Dauerfrost. Gestern fielen fast alle Blätter von meiner Edelkastanie. Ich watete den halben Nachmittag knietief im knisternden Laub und füllte sieben Säcke. Dann, todmüde, zum Einschlafen Simplicissimus. Grimmelshausen war ein Zeitgenosse Luthers und sein Roman bekommt nun im Schatten des Reformators gemäßigte Aufmerksamkeit kurz vor Mitternacht im Norddeutschen Radio. Hans Dampf, der Protagonist, ist der Sohn des Vaters, des Herrn Bürgermeisters Dampf.
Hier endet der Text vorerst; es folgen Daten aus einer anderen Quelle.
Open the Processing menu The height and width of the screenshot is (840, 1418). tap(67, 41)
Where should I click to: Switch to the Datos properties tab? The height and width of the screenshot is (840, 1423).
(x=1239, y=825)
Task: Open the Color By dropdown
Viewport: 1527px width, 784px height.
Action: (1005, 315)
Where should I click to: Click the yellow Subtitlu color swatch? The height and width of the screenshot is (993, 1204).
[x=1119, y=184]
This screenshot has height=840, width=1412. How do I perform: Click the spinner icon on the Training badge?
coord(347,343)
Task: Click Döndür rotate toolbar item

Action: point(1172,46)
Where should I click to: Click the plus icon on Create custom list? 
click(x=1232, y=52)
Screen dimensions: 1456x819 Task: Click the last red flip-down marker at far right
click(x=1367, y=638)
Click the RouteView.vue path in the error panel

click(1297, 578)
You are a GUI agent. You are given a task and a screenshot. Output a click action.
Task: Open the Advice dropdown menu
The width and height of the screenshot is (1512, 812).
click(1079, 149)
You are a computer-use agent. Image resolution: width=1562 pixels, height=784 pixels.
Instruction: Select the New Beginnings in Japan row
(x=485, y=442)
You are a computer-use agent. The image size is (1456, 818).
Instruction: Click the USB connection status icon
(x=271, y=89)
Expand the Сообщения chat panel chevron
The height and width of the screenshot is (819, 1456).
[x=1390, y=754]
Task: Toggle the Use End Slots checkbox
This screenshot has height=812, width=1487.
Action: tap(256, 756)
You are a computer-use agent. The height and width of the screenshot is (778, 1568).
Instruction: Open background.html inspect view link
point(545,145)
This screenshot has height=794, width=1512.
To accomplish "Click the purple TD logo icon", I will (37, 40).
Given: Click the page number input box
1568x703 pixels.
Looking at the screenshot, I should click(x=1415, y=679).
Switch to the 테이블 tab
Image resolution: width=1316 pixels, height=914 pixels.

Aber eigentlich hievte erst Zschokke - der alte Wahlschweizer Heinrich, nicht der sanfte Berner Zeitgenosse Matthias - Hans Dampf auf den Sockel der Denkmäler der Weltliteratur und legte ihn dem Volk in den Mund. Einhundertfünfzig Jahre nach Luther, weswegen Zschokke derzeit nicht im Nachtradio läuft und ich mich gezwungen sehe, ihn aus dem Internet hervorzaubern, wo er zu Beginn seiner Erzählung den Ort des Geschehens, den "Freistaat Lalenburg" folgendermaßen charakterisiert: 
"Es ist immer gut, wenn die Bürger eines auch noch so kleinen Freistaates groß von sich selber denken. Um so seltener werden sie kleinlich handeln. Denn großer Rat und kleine Tat mahnt nur an Don-Quixoterie und Gasconade. Auch liegt ja die wahre Größe eines Staates nicht im Umfang seiner Besitzungen, sondern in der Kraft und im lebendigen Geist seiner Bewohner oder zuletzt derer, die den Stab der Herrschaft führen. Völker sind an sich nichts als Nullen; nur die Obrigkeit die Zahl, welche voran steht und jenen erst Bedeutung gibt. Hans Dampf war der Sohn des verstorbenen Bürgermeisters Peter Dampf, eines der größten Staatsmänner seines Jahrhunderts. ..." (Heinrich Zschokke, Hans Dampf in allen Gassen 1814).